§ **SEITENAUSZUG**:

Die Wirklichkeit sieht indes anders aus: dies ist kein ‘jüdisch-demokratischer’ vielmehr ein ‘jüdisch-demographischer Staat’. In allen Bereichen hat die Demographie Vorrang vor der Demokratie. So wird unsern arabischen Mitbürgern von Kindesbeinen an u. in jeder Situation klargemacht: Nein, ihr seid kein Teil unseres Staates, ihr seid bestenfalls geduldete Bewohner. Ganz gleich, wo ein Araber auch hinkommt, in eine Behörde, auf die Polizeistation oder an seinen Arbeitsplatz - ja selbst in der Knesset wird er anders behandelt als ein Jude, u. das selbst in Zeiten relativer Ruhe. Sicher - abgesehen vom Rückkehrrechts-Gesetz, das Juden bzw. jüdischen Familien das uneingeschränkte Recht auf Einreise nach Israel einräumt (ganz im Gegensatz zu arabischen Flüchtlingen), existiert in Israel kein Gesetz, das in diskriminierender Weise zwischen Juden u. Nichtjuden unterscheiden würde. Aber das ist alles rein vordergründig. In Wirklichkeit gibt es unzählige Gesetze, die denjenigen spezielle Privilegien einräumen, “auf die das Rückkehrrechts-Gesetz anzuwenden ist” - wobei der explizite Begriff ‘Jude’ vermieden wird. Das alles ist bei uns etwas so Selbstverständliches, dass sämtliche offizielle staatliche Stellen entsprechend handeln, ohne erst viel zu überlegen. Die ‘Israelische Landbehörde’ beispielsweise verteilt Land nur an Juden, keineswegs an Araber. Und auch sämtliche Landesentwicklungsprogramme denken ausschließlich an Juden. Seit Gründung des Staats Israel wurden so hunderte neuer Dörfer u. Städte geschaffen - aber nicht ein einziger neuer Ort für Araber. Wir haben keinen einzigen arabischen Minister im Kabinett sitzen u. keinen einzigen arabischen Richter auf der Bank des Obersten Gerichtshofs.
Normalerweise werden all diese Defizite mit dem derzeitigen palästinensisch- israelischen Konflikt wegerklärt. Schließlich sind die arabischen Bürger Israels ja auch Palästinenser. Stellt sich allerdings die Frage, was war zuerst da, die Henne oder das Ei? Ist die anti-arabische Haltung Israels nun Resultat des bewaffneten Konflikts oder verhält es sich genau umgekehrt: hält diese anti- arabische Haltung vielmehr den Konflikt am laufen?

Israel-Kritiker werfen unserm Staat vor, er betreibe eine Apartheids-Politik, analog der südafrikanischen Rassismus-Doktrin. Diese Analogie ist jedoch zum Teil ein Holzweg. Denn anders als Apartheid basiert Zionismus nicht auf Rasse. Vielmehr stellt er eine Mischung aus Ghetto-Mentalität u. europäischem 19.-Jahrhundert-Nationalismus dar. Mit ‘Ghetto-Mentalität’ meine ich die Denkweise einer verfolgten, isolierten Gemeinschaft, die die Welt insgesamt unterteilt sah in Juden u. Nichtjuden. Der europäische Nationalismus andererseits trat für die Schaffung homogener, national-ethnischer Staaten ein. Der jüdisch-demographische Staat saugt hiervon beide Elemente auf - insofern er einen homogen-jüdisch, national-ethnischen Staat verkörpert - mit sowenig Nichtjuden in seiner Mitte wie möglich.

§ **WAS ZU TUN IST**:
Nenne die Behörde, die laut dem Seitenauszug Land nur an Juden verteilt.

§ **QUELLENAUSZUG**:
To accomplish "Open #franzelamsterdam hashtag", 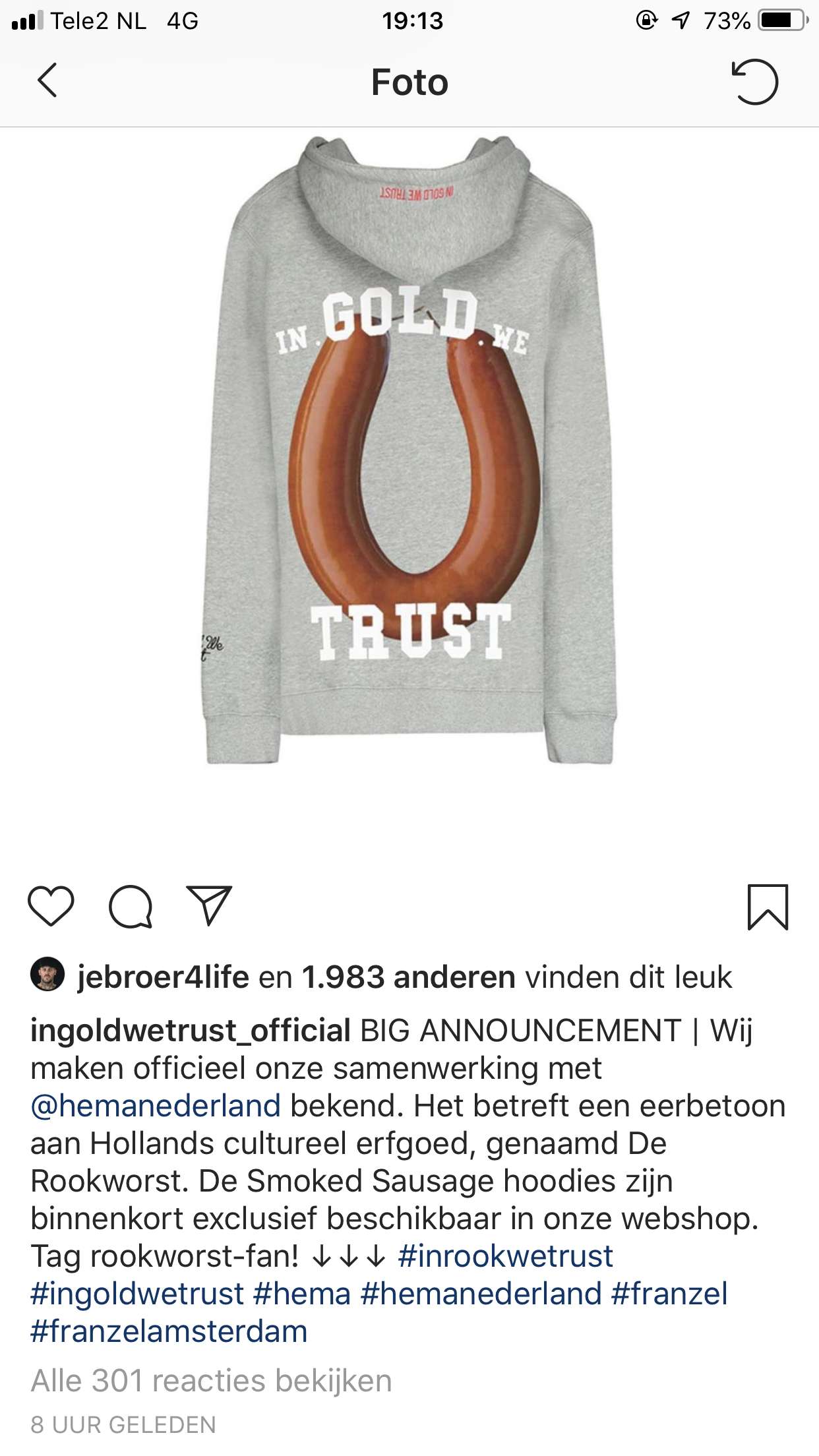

§ **ANTWORT ZUR AUFGABE**:
Die Israelische Landbehörde.